#### Exercise aim
Where does "computer" appear in the data? Return each line that holds it.

---- Data to examine

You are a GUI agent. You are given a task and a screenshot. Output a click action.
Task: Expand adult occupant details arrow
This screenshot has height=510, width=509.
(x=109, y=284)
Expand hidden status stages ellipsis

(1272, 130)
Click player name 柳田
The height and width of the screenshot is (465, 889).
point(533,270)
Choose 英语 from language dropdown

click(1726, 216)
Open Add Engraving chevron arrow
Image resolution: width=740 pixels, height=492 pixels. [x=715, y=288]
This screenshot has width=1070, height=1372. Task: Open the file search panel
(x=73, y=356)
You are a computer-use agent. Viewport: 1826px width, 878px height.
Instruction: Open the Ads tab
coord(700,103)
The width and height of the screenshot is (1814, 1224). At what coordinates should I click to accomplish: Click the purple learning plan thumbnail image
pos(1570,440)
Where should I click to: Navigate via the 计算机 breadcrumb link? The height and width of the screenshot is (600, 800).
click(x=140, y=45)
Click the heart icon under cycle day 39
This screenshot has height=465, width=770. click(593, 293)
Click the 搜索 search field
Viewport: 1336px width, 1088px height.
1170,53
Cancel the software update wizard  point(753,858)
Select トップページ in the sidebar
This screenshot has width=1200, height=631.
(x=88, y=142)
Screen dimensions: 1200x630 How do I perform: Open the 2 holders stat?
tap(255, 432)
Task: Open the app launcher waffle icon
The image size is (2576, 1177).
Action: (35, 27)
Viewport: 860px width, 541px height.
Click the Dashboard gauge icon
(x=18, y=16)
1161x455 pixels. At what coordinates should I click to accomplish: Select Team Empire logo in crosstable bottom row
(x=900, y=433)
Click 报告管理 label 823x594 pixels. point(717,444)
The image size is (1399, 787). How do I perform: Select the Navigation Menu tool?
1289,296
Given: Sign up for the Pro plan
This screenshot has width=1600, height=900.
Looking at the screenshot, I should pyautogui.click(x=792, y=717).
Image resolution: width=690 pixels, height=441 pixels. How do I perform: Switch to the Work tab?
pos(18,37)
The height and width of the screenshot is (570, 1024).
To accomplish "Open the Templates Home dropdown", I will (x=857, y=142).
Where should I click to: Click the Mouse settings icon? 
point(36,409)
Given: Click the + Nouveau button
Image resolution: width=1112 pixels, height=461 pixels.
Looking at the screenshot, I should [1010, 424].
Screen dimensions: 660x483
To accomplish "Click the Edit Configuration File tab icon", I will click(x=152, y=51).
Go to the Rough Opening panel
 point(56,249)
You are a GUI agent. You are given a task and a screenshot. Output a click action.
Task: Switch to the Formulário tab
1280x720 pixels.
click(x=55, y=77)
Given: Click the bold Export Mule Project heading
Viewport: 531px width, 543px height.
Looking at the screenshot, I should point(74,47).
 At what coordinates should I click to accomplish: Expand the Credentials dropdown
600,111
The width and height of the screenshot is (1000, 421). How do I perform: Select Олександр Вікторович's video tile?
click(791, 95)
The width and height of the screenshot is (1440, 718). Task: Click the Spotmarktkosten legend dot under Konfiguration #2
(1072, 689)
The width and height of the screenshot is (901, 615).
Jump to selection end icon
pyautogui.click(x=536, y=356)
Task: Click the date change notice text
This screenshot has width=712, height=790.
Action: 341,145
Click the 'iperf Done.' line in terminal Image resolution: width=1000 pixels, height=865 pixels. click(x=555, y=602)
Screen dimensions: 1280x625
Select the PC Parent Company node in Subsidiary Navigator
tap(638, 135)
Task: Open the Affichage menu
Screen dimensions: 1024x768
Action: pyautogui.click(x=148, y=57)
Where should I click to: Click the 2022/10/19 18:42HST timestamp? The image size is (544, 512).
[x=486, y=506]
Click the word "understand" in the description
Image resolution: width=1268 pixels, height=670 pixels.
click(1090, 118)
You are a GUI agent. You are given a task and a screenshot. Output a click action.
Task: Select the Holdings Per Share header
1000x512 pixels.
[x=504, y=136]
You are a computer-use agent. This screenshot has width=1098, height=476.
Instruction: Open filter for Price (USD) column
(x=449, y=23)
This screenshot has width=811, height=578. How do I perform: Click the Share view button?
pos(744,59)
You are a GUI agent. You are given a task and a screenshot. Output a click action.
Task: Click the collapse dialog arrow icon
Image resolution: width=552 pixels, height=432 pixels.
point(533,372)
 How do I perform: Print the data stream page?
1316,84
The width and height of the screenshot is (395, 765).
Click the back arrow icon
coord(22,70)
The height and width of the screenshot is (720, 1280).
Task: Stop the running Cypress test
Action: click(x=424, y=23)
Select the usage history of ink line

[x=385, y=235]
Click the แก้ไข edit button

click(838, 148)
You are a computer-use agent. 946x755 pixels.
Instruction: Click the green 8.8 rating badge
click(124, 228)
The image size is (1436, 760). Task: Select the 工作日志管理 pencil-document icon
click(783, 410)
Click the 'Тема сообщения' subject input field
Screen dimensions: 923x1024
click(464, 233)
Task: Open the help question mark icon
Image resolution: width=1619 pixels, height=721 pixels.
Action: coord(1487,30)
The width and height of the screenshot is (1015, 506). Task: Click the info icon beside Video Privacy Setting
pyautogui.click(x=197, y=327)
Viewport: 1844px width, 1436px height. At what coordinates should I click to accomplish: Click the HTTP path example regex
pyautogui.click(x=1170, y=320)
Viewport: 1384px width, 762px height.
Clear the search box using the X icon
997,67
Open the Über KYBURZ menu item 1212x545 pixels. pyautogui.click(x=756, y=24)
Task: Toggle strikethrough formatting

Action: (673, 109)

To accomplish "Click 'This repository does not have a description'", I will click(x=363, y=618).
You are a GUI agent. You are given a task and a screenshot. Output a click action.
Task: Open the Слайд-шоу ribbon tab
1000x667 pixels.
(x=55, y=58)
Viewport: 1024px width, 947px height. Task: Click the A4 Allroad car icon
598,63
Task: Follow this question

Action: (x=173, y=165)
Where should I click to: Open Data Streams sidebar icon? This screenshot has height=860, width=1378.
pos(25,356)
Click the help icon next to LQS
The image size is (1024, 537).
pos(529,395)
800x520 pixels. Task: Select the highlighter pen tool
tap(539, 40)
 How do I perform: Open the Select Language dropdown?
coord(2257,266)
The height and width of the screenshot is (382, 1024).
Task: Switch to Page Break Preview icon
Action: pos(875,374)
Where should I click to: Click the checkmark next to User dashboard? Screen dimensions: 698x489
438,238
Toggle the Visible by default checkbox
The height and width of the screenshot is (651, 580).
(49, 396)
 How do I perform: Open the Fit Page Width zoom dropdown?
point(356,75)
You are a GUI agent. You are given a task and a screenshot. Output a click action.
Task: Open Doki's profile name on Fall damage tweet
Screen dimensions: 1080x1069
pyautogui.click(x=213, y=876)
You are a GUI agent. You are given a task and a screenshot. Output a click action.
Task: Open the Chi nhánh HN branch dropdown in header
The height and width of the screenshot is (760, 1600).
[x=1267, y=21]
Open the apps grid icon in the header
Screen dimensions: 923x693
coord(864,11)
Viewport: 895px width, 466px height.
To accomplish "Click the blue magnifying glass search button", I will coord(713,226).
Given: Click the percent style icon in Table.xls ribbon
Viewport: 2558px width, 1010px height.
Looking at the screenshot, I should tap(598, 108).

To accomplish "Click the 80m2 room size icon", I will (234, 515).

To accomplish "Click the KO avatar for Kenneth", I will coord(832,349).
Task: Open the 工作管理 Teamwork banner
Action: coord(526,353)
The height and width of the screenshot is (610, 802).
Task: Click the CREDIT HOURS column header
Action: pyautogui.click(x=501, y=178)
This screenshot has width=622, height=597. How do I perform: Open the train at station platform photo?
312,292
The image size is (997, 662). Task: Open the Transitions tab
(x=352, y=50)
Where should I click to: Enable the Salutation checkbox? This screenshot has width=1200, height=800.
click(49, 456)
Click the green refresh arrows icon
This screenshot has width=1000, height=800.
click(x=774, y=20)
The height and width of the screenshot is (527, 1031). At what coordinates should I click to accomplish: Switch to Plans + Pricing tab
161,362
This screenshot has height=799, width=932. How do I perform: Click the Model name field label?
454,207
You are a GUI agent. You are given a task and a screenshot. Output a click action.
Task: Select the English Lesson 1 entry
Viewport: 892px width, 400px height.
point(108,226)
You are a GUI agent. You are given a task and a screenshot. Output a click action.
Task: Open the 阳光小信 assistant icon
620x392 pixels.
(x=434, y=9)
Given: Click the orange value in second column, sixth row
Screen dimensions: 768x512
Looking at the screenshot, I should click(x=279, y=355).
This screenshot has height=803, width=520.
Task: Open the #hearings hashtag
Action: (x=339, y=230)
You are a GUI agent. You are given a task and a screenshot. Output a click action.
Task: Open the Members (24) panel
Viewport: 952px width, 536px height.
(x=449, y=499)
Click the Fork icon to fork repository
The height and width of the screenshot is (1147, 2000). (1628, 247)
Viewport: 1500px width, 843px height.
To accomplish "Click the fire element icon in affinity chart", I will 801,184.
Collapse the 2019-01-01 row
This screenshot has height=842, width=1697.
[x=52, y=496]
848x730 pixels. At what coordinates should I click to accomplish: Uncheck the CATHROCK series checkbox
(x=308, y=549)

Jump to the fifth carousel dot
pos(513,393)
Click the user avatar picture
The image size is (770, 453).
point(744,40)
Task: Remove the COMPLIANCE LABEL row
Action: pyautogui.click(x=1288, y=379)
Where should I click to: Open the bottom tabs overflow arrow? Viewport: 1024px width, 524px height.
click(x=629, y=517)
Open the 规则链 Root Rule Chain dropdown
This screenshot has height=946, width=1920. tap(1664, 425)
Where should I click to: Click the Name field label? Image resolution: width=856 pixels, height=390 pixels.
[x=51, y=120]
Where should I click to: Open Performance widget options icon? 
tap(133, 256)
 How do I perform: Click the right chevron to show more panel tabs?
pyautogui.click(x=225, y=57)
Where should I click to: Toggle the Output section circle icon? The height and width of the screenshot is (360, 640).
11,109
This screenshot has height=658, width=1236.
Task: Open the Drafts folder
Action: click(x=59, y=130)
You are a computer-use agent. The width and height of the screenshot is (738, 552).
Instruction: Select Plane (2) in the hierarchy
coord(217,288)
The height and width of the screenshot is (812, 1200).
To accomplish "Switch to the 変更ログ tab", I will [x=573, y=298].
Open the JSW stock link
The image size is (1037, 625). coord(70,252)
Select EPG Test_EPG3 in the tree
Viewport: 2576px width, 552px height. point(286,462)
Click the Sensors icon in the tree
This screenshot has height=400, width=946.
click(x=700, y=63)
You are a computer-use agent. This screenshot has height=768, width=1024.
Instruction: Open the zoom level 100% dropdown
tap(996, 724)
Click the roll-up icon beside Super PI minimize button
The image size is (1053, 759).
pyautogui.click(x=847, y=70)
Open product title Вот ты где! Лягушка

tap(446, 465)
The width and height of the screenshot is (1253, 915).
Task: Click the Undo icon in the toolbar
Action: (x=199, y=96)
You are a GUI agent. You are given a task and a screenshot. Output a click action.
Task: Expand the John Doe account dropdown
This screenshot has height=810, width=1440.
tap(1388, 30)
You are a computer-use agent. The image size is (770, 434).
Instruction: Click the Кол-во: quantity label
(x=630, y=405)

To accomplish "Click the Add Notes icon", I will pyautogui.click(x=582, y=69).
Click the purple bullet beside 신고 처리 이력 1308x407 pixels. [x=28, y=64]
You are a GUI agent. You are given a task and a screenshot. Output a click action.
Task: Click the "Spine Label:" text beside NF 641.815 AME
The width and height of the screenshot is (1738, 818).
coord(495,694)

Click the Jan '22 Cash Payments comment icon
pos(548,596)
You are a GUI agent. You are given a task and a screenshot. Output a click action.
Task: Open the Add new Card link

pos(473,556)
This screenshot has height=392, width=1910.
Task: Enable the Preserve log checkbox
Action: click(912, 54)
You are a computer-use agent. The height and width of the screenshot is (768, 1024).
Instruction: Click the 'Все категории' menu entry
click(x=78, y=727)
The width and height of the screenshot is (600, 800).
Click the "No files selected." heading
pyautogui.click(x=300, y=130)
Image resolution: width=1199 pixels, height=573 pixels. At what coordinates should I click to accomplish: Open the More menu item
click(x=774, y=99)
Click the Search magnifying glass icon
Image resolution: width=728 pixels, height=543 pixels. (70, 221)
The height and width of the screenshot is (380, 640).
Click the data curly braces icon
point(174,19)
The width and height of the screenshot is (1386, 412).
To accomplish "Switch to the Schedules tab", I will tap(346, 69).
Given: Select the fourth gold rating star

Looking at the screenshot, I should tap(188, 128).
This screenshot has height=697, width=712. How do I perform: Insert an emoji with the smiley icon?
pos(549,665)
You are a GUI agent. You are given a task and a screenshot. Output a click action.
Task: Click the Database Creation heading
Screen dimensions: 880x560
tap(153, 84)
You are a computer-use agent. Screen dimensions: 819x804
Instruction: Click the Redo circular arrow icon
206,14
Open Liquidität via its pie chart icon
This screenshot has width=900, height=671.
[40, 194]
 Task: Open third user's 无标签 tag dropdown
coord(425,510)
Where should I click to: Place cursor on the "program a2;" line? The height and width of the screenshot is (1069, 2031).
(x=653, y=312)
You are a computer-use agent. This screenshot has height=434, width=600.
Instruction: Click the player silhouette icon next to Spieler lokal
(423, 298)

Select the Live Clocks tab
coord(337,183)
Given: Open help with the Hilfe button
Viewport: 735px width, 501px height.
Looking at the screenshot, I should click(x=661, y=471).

--------

#### Solved exercise
You are a computer-use agent. Viewport: 1826px width, 878px height.
You are a computer-use agent. This screenshot has width=1098, height=476.
You are a computer-use agent. 946x755 pixels.
You are a computer-use agent. The width and height of the screenshot is (738, 552).
You are a computer-use agent. This screenshot has height=768, width=1024.
You are a computer-use agent. The image size is (770, 434).
You are a computer-use agent. The height and width of the screenshot is (768, 1024).
You are a computer-use agent. Screen dimensions: 819x804
You are a computer-use agent. This screenshot has height=434, width=600.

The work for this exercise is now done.